Консолидируя усилия, постепенно Каменев и Зиновьев, один в Москве, второй в Ленинграде, сформировали вокруг себя серьёзную оппозицию Сталину, обвиняя его главным образом в узурпаторстве власти и неправильном курсе партии, вопреки заветам Ленина. Тихо, не афишируя особо, незаметно к ним примкнула Крупская, затаившая обиду на Кобу. Крупская ненавидела его, имея на то серьёзные основания. Незадолго до смерти вождя Коба её грубо оскорбил, да так, что умиравший потребовал от Сталина незамедлительных извинений, угрожая не подать руки. Коба, скрепя сердце, попросил прощения, но Крупская на съезде во всеуслышание заявила о пресловутой тяге Сталина к диктатуре вопреки ленинскому завету о коллективном разрешении главных партийных вопросов.

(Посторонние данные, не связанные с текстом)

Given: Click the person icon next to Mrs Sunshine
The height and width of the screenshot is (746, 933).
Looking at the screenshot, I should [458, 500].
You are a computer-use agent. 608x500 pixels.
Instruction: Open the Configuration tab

Крупскую освистали, но шум пошёл, и её вызвали на заседание «кабинета», где Лазарь дал ей укорот, напомнив, что Ленину она не жена, а лишь партийная подруга, которых у того было множество — Стасова [14], Арманд [15] и даже Землячка [16], поэтому без проблем она может быть заменена партией. Для Крупской этого намека было достаточно, чтобы впредь замолчать с разоблачениями, она прекрасно понимала, что устами Лазаря говорит Коба.

Странников замечал, как метался между теми и другими молодой Бухарин, не забывший, что сам Ленин питал к нему симпатии, порой бузотёрил, пописывал фрондерские статейки, будоража юные умы, но реальной опасности не представлял. Стоило Кобе пригрозить пальцем, легкомысленный проказник забирался под лавку и поджимал хвост.

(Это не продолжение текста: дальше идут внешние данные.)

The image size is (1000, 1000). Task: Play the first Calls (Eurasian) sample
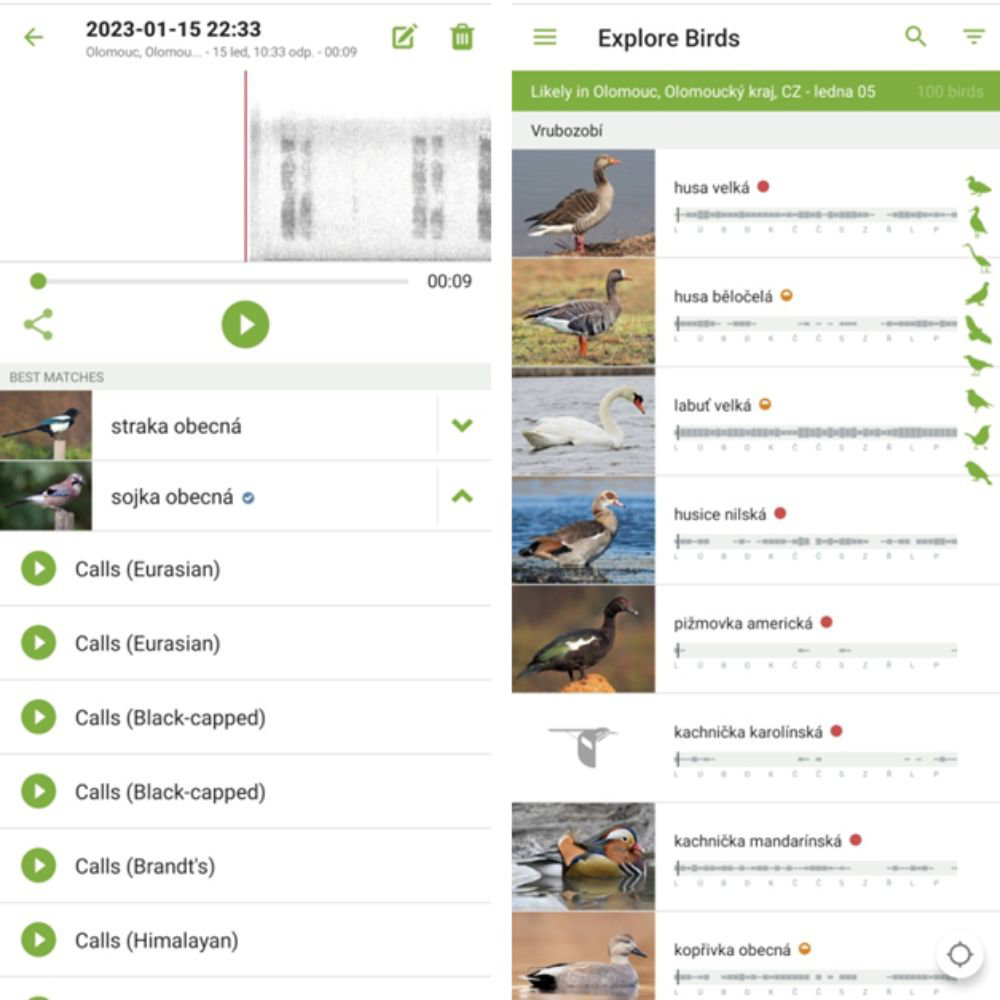39,568
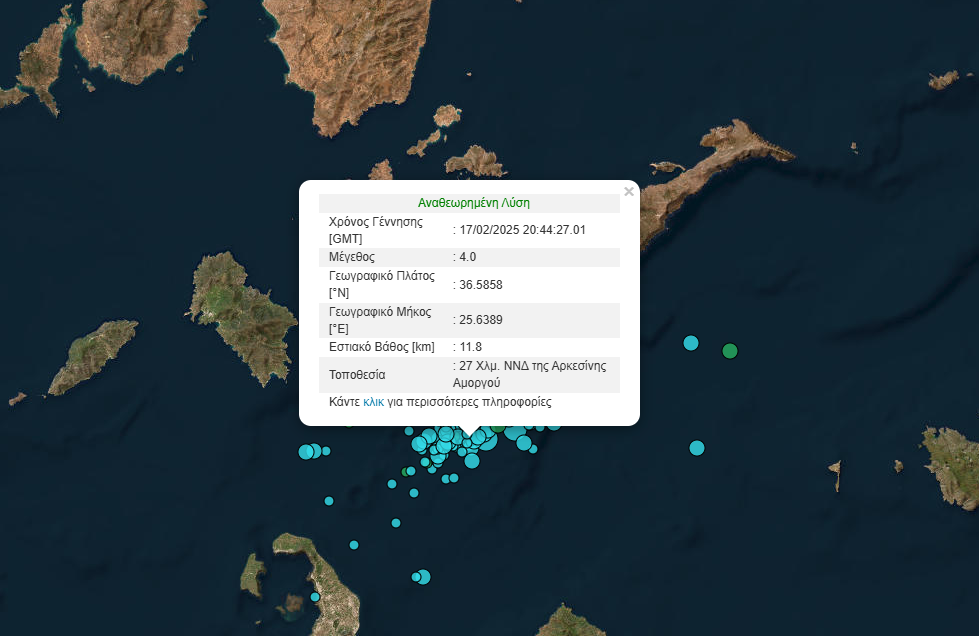Click the magnitude value 4.0
This screenshot has height=636, width=979.
point(468,257)
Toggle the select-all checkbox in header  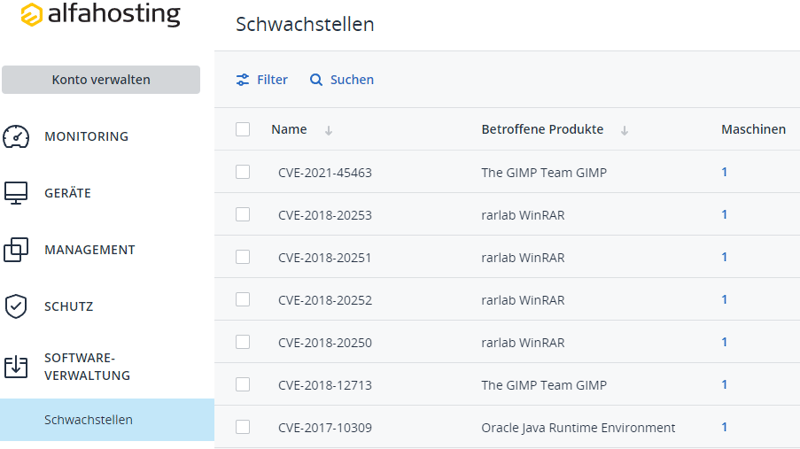(x=243, y=130)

Внимательно следя за интригами в высшем эшелоне партийной власти, Странников всё больше и больше задумывался. Заметные кризисные катаклизмы, противостояние Сталина и Троцкого должны были однажды завершиться грандиозной сварой. Пока чаша клонилась в пользу Сталина, фактически руководившего партией посредством «кабинета» и чёткого, цепкого его аппарата. Троцкий, Каменев и Зиновьев представлялись чужеродными осколками, про Зиновьева откровенно говорили — начнись какая заварушка, он первым перебежит на сторону тех, кто посильней, а Лев Давидович постепенно утрачивал одну позицию за другой. Напряжение нарастало.

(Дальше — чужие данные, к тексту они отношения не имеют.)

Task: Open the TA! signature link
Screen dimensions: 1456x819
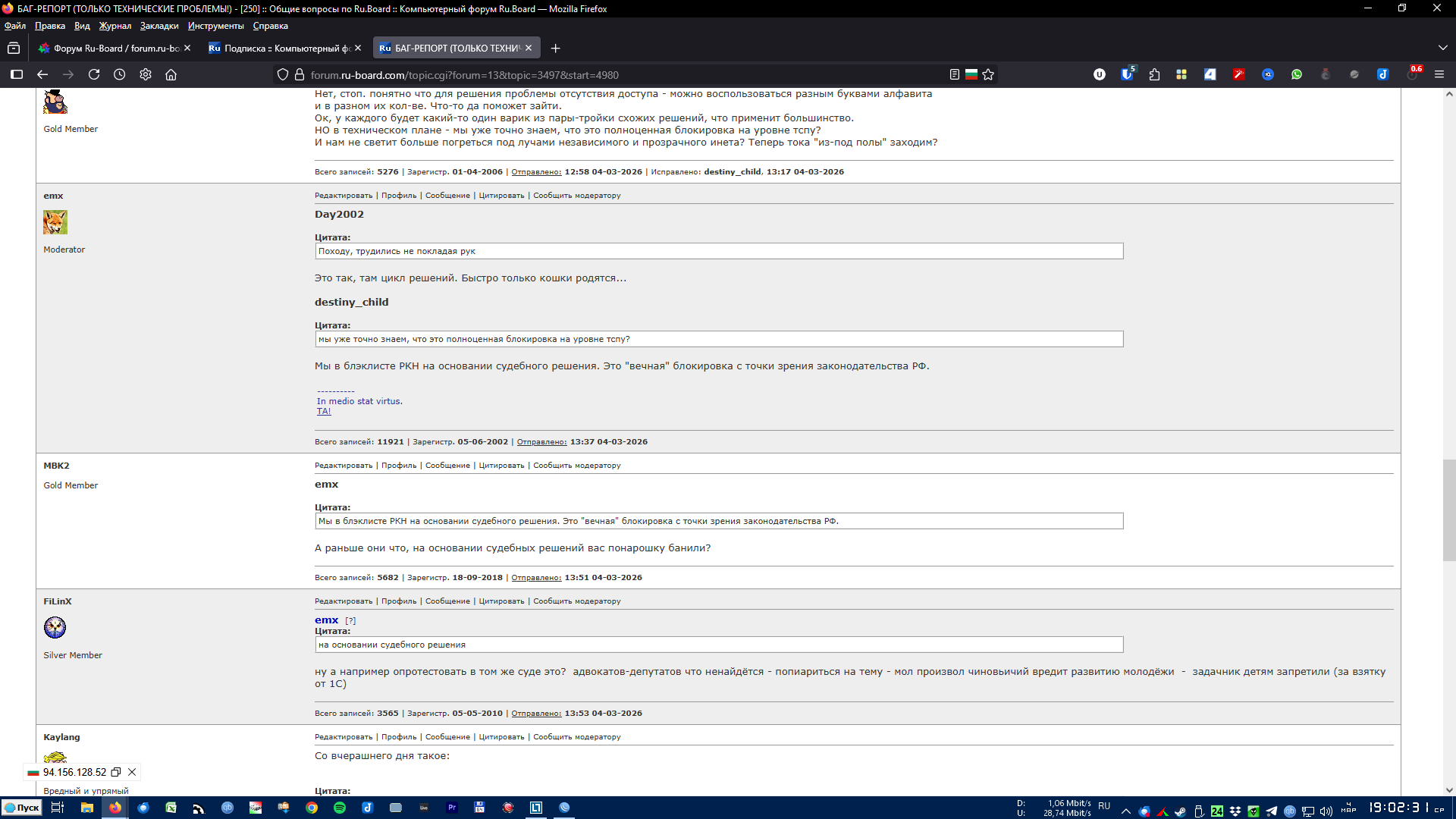Action: point(324,411)
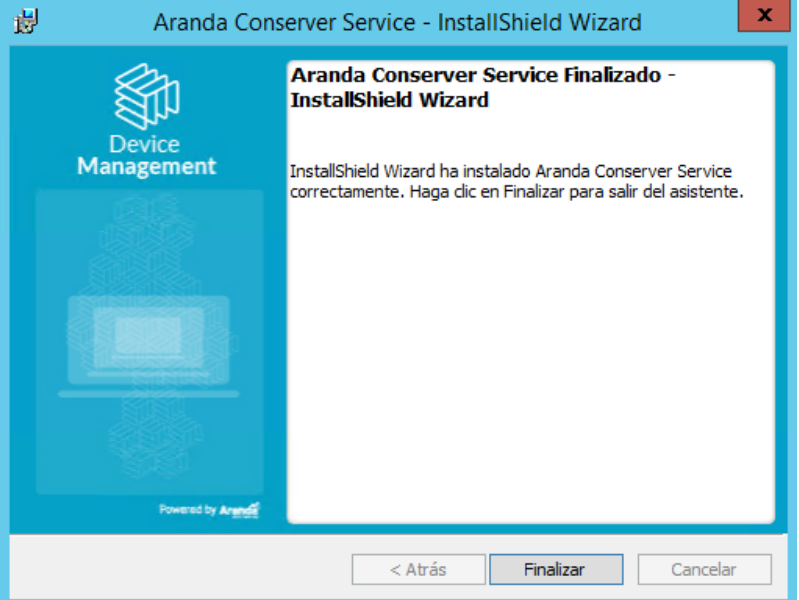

…История с собственным докладом на предстоящей конференции не забывалась, всё больше и больше нервничал Странников, — звенья одной цепи, только местного масштаба. Трубкин в ГПУ утратил нюх, а троцкисты, свив гнездо у него под носом, а может быть, и в самом губкоме, активизировали замыслы и осмелились действовать открыто! Взять хотя бы такой фортель: конференция, как обычно, заранее назначена на вторник, наступила суббота, там и воскресенье на носу, а по всему городу развешены, расклеены, бьют в глаза обывателям вместо боевых лозунгов и плакатов пёстрые никчёмные афишки:

Открытие бегов и скачек! Спешите все!

В перерыве новая музыкально-художественная клоунада!

На злобу дня!

Бега в воскресенье. То есть завтра. Зная его страсть к бегам, кто-то беспроигрышно просчитал, что в субботу второпях он не вчитается в содержание из-за позднего представления доклада или совсем махнёт на него рукой — раньше-то пролетало; в воскресенье, конечно, будет не до этого из-за бегов и скачек, а в понедельник — естественное дело — после такого веселья и балагана — ни к чему не годная голова, поэтому во вторник доклад реально проскакивает в таком виде, как изготовлен. А это чудовищный провал! Будут из крайкома, пресса! Вот он, конец карьеры, если не хуже…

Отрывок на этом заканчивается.